Figure 2.

Analysis of patient's genomic DNA. A, Southern blot analysis, with a probe for COL5A1 exons 5 and 6. Genomic DNA samples from the patient (P) and from the control individual (C) were cleaved with BamHI (B) or Pst I (P) and were probed for exon 5 and 6 sequences. B, Summary of features in the COL5A1 region affected in the patient. Exons are denoted by vertical bars or unblackened boxes. The exons are connected by horizontal lines that depict introns drawn approximately to scale. Arrowheads denote the positions of PCR primers. A circled P marks the site of a polymorphic PstI site in exon 5 of the patient's allele A. This polymorphic site contributes to the size differences between the patient’s allele A and allele B fragments and is also used as a marker in figure 5. Here and in figure 5, the control individual is also seen to be heterozygous for the PstI site. The obligatory ag dinucleotide of the intron 4 splice-acceptor site is shown for allele A. In allele B, an A→G transition (marked with an asterisk [*]) converts this dinucleotide ag to gg (IVS4-2A→G). Two cryptic splice-acceptor sites used by some allele B RNA transcripts are boxed within a 17-nt sequence shown for the allele B intron 4/exon 5 junction; intron sequences are denoted by lowercase letters, and exon sequences are denoted by uppercase letters. Restriction sites in the upper section of the panel were derived elsewhere (Takahara et al. 1995).
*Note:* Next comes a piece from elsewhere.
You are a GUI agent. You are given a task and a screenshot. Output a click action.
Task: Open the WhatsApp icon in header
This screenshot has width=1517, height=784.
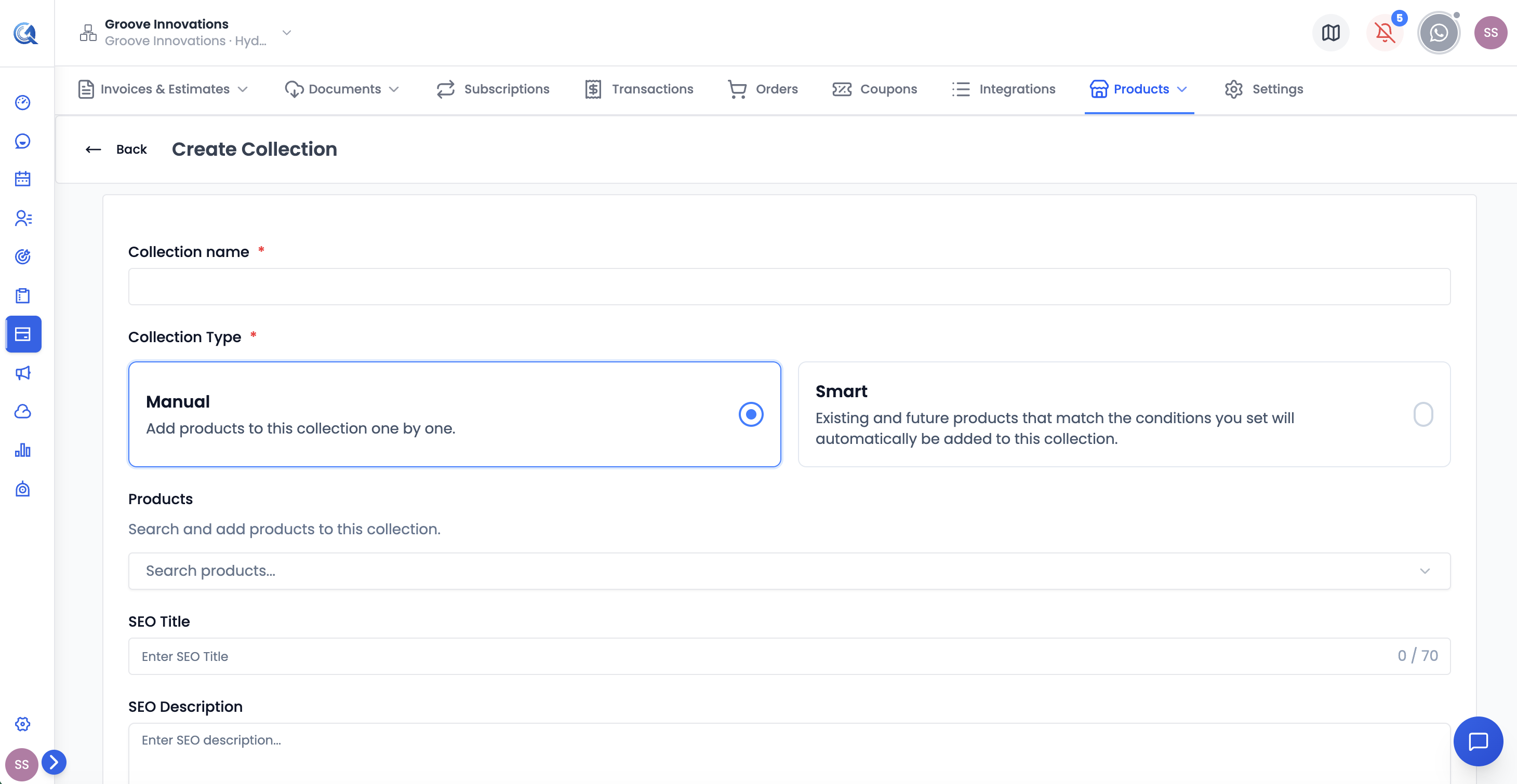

Underlined restriction sites in the middle section of the panel were inferred from the Southern blot shown here and from another Southern blot not shown; all other restriction sites in the middle section of the panel were derived from complete sequencing of amplification products generated using primers P1 and P2. A schematic in the bottom section of the panel illustrates relationships between the restriction fragments seen in panel A and various features of the region of COL5A1 affected in the patient. B = BamHI; E = EcoRI; P = PstI; S = SacI; X = XhoI.